This is what I have tried so far:
Since $g(z)$ is bounded, then $\lim\limits_{z\rightarrow 0} zg(z)=0$ and hence $z=0$ is a removable singularity of $g(z)$. We can define $g(0) = \lim\limits_{z\rightarrow 0} f(z)f(\frac{1}{z})$ and make $g$ entire.
Then $g(z)$ is a bounded entire function and hence $g$ is a constant function. In other words, $f(z)f(\frac{1}{z}) = c$ for some $c\in\mathbb{C}$ and for $z\neq 0$
I don't know how to continue from this step. I tried to prove that $f(\frac{1}{z})$ has either a pole or a removable singularity at $z=0$ to show first that $f(z)$ is a polynomial or a constant but I failed.

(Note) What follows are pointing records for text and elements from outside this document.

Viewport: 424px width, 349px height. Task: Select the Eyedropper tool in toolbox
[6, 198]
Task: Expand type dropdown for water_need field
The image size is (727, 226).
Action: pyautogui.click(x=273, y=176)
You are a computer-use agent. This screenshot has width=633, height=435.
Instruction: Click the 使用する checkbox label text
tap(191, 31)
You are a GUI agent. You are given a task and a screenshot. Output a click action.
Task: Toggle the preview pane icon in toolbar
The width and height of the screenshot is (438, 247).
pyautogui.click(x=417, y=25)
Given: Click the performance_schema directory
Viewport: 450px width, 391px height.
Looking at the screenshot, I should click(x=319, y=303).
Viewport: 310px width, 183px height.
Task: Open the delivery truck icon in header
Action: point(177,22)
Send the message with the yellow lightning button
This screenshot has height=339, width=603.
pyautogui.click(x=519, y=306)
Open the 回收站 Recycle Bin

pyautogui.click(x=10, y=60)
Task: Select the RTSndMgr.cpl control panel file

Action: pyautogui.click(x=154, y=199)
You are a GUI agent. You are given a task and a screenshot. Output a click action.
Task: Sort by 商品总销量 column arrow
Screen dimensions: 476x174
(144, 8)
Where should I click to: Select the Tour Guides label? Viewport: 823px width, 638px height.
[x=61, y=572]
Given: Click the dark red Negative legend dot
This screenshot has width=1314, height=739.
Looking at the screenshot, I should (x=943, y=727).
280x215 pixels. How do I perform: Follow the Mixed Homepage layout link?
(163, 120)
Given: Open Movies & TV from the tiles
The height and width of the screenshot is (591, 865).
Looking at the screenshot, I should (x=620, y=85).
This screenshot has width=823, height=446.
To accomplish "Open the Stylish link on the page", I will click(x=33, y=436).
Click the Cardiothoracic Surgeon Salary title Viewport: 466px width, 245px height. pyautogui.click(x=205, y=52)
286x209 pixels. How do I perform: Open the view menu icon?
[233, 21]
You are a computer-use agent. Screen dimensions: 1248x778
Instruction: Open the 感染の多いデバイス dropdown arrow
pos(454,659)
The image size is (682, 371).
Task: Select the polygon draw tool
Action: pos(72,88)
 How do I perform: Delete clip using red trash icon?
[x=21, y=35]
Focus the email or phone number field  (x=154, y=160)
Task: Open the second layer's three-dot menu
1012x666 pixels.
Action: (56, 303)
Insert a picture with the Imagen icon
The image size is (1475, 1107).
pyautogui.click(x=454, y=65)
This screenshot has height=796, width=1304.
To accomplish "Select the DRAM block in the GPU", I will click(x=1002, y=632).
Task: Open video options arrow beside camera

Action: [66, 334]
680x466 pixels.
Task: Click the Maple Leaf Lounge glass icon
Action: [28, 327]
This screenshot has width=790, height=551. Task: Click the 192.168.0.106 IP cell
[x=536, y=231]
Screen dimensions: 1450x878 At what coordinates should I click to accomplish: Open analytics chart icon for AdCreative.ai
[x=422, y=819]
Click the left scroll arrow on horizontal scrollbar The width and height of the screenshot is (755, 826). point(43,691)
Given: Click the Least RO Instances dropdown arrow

Suppose that $c \neq 0$, or the equation $f(z)f(1/z)=c$ has only zero solutions. $f$ is analytic, so it has a zero of order $n$ at $z=0$, where $n$ can be zero. Since $c \neq 0$, $f \neq 0$ since $f(1)^2=c$, for example.
Then $h(z) = f(z)/z^n$ can be extended to an entire function by adding the value $h(0) = \lim_{z \to 0} f(z)/z^n$. Moreover, it is easy to see that $h(z)$ satisfies the same functional equation as $f$. So $$ h(z)h(1/z) = c, $$ and $h(z) \to a \neq 0$ as $z \to 0$. But then $h(1/z) = c/h(z) \to c/a$ as $z \to \infty$. But this means that $h$ is an entire function with a finite limit at $\infty$, so it is bounded, and hence constant. So $h(z)=a$, and $f(z)=az^n$.